■ **EXERCICES**
1. Quels pseudonymes figurent en tête des messages du fil sur les pixels morts ? Donnez-les tous.
2. Reproduisez, dans le fil sur les pixels morts, tout le passage de « Ma question est » jusqu'à « possible a faire. ».

■ **EXTRAIT**

..........

# Question au sujet des pixels morts



## kaolin (23 Juillet 2004)

bonjour, je mets la ma question car je n'ai pas envie de polluer le forum en creant un topic pour ca.


Je souhaite m'acheter a la rentree un iBook 12", et j'aimerais lui adjoindre un ecran externe de type TFT de 15 ou 17 pouces pour plus de confort sur certaines applications. Comme tout le monde, je suis effraye par les pixels morts.
Ma question est donc la suivante: Je sais qu'il est possible quand on achete un portable de le faire marcher dans le magasin pour verifier qu'il marche, est il possible de demander (par exemple a la Fnac) de tester l'ecran qu'on vient d'acheter et refuser de le prendre s'il a des pixels morts?

Merci d'avance.


----------



## naas (24 Juillet 2004)

Il existe deux sujets sur les pixels 
enfin bon, pour répondre a ta question, oui cela semble possible a faire.


----------



## akufen (24 Juillet 2004)

Pour ma part lors de l'achat de mon pb 12 1.33, j'ai eu l'autorisation de le faire tourner dans la boutique!  IC à BEAUBOURG
Mais attention  voir un pixel sur le fond d'ouverture est très difficile, car ce fond est gris et pour aller plus loin il faut installer mac os, en clair, même en regardant je me suis fait avoir, en rentrant et en installant le cd, à ma grande surprise j'ai vus cet horrible point vert  L'HORREUR.

Pour conclure si tu trouves un mag qui accepte de la faire, il faut manipuler l'écran, l'incliner et avoir des yeux excellents car le pixel vert ne se voit pas sur tout les fonds en particulier les clairs.
Mais tout va bien car après plusieurs massages il est entrain de disparaitre donc  
Je pense que demander dans une boutique est tout à fait possible mais attention perso je trouve très difficile  de les voir,en plus tu peux en perdre un à n'importe quel moment d'après ce que j'ai compris.

Voilà


----------



## MarcMame (24 Juillet 2004)

..........

■ **EXTRAITS DES DONNÉES**

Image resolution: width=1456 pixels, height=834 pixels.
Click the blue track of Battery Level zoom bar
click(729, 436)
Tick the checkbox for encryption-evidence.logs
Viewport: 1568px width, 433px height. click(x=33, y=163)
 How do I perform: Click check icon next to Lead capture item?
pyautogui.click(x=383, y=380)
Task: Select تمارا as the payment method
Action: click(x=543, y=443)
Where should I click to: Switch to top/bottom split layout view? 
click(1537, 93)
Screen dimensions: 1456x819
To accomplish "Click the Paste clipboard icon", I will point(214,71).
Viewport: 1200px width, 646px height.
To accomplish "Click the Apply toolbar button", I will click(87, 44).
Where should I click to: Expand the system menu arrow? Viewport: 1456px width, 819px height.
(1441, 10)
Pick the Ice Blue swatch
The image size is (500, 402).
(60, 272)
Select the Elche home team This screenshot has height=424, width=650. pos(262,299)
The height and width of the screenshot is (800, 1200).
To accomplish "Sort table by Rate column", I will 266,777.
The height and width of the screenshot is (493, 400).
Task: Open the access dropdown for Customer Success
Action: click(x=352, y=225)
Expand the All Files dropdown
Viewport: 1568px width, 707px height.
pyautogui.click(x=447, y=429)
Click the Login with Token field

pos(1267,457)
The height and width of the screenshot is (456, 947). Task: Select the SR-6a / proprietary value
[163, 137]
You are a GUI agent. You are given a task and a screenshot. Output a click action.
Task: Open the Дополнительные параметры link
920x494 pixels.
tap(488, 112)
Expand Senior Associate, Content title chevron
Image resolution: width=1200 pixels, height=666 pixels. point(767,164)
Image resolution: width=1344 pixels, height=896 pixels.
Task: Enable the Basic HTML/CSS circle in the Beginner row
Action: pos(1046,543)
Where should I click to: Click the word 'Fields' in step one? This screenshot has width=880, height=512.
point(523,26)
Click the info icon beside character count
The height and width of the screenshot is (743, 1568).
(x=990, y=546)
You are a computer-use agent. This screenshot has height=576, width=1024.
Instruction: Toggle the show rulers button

..........

■ **RÉPONSES**
1. kaolin, naas, akufen, MarcMame

2.
Ma question est donc la suivante: Je sais qu'il est possible quand on achete un portable de le faire marcher dans le magasin pour verifier qu'il marche, est il possible de demander (par exemple a la Fnac) de tester l'ecran qu'on vient d'acheter et refuser de le prendre s'il a des pixels morts?

Merci d'avance.


----------



## naas (24 Juillet 2004)

Il existe deux sujets sur les pixels 
enfin bon, pour répondre a ta question, oui cela semble possible a faire.